Why is WebMail better?

Axel Grude axel.grude at gmail.com
Wed Dec 16 10:21:17 UTC 2015

Also a comment on fastness & stability: I have about 57 Gbyte footprint (when I backup 
all my mail accounts which happen weekly) and although startup can take a little while 
(20 / 30 secs until fully responsive) once it runs, it just runs. I mainly use POP3 
because of a not blazingly fast internet connection (4G)

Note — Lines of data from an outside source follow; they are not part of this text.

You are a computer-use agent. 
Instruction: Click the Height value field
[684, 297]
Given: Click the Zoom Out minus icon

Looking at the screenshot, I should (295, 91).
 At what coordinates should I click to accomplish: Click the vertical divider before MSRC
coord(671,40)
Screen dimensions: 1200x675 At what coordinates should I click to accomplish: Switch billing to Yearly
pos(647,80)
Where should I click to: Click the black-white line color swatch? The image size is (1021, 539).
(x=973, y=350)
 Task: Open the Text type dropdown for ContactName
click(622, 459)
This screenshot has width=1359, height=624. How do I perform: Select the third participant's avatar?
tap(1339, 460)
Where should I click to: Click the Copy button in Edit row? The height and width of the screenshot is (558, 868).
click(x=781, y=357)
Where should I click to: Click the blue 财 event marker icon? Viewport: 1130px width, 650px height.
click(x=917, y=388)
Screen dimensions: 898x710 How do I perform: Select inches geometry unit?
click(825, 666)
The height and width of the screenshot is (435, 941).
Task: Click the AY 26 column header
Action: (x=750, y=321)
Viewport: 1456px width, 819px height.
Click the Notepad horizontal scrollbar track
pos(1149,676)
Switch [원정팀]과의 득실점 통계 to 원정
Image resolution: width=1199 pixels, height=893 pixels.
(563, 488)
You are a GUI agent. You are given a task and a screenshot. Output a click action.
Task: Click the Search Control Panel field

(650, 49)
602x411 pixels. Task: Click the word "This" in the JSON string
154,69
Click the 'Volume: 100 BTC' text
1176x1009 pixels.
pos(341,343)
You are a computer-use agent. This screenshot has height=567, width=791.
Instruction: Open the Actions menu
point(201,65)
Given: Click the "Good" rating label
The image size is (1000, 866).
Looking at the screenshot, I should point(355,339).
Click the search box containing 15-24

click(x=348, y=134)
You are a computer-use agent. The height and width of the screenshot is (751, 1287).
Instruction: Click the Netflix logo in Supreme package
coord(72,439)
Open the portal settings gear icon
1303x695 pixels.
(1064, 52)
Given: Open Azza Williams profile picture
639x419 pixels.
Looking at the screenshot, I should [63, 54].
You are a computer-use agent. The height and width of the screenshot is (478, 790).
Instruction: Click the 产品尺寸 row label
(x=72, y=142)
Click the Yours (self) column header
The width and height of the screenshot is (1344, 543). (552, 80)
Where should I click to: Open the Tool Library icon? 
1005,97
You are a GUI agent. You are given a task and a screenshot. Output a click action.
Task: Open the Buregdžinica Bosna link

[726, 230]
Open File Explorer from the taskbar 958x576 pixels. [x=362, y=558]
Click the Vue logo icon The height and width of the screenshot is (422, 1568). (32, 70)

Conversely my exchange server based outlook constantly crashes and is just slow as 
hell when a folder has more than 5000 emails in it. Also it crashes quite a lot, even 
after repairing and redownloading the outlook.pst file and even though there are 
company enforced quotas. Outlook has other advantages (such as better Calendar 
integration) but Thunderbird is head and shoulders above it as regards stability and 

There is something to be said for a local message store, if we have beefy enough 
hardware to deal with it.


*Axel Grude <mailto:axel.grude at gmail.com>*
Software Developer
Thunderbird Add-ons Developer (QuickFolders, quickFilters, QuickPasswords, Zombie 
Keys, SmartTemplate4)
AMO Editor Get Thunderbird!

> *Subject:* Re: Why is WebMail better?
> *To:* Tb-planning
> *From: *Ben Bucksch
> *Sent: *Wednesday, 16/12/2015 06:55:21 06:55 GMT ST +0000 [Week 50]
> Phillip Hallam-Baker wrote on 11.12.2015 19:21:
>> The IMAP protocol is slow because it is poorly designed. It is single threaded with 
>> every transaction requiring a separate request/response. So one big file causes 
>> everything to jam up. Sorting of messages takes place in the client and the changes 
>> are uploaded back to the server.
>> Gmail also optimizes the user experience by separating out metadata downloads from 
>> content and message data from attachments. Their protocol is S/MIME aware while 
>> IMAP is not.
>> These are all fixable.
> I'd like to correct some mis-information above.
>  1. Thunderbird's IMAP implementation is multi-threaded. (In fact, it's pretty much
>     the only multi-threaded thing in all of TB, if I remember correctly.)
>  2. The protocol itself is asynchronous. You can issue several commands at (almost)
>     the same time, and the second can finish before the first. This is basically the
>     same concept that node.js follows, which is very fast and modern. IMAP had this
>     20 years ago, on a protocol level.
>     (Thunderbird additionally uses one thread and connection per folder. I don't
>     remember whether TB uses the async nature of IMAP very much.)
>  3. IMAP does separate metadata from content. For that purposes, it parses email
>     messages on the server, and can return the headers of an email separately from
>     the body, and the body separate from the attachments. That, too, was very modern
>     for its time.
>  4. IMAP and Thunderbird are blazingly fast on my machine here. The folder with my
>     primary work project has currently about 15000 emails, and is sufficiently fast.
>     QuickSearch in TB is almost instant, it takes about 1s to search the whole
>     folder for a subject.
>     (Admittedly, my IMAP server is on my local network. Maybe the slowness you
>     encounter might be attributed to a slow IMAP server or a slow desktop machine?)
> TB has serious problems, no doubt. But they are not those you mentioned.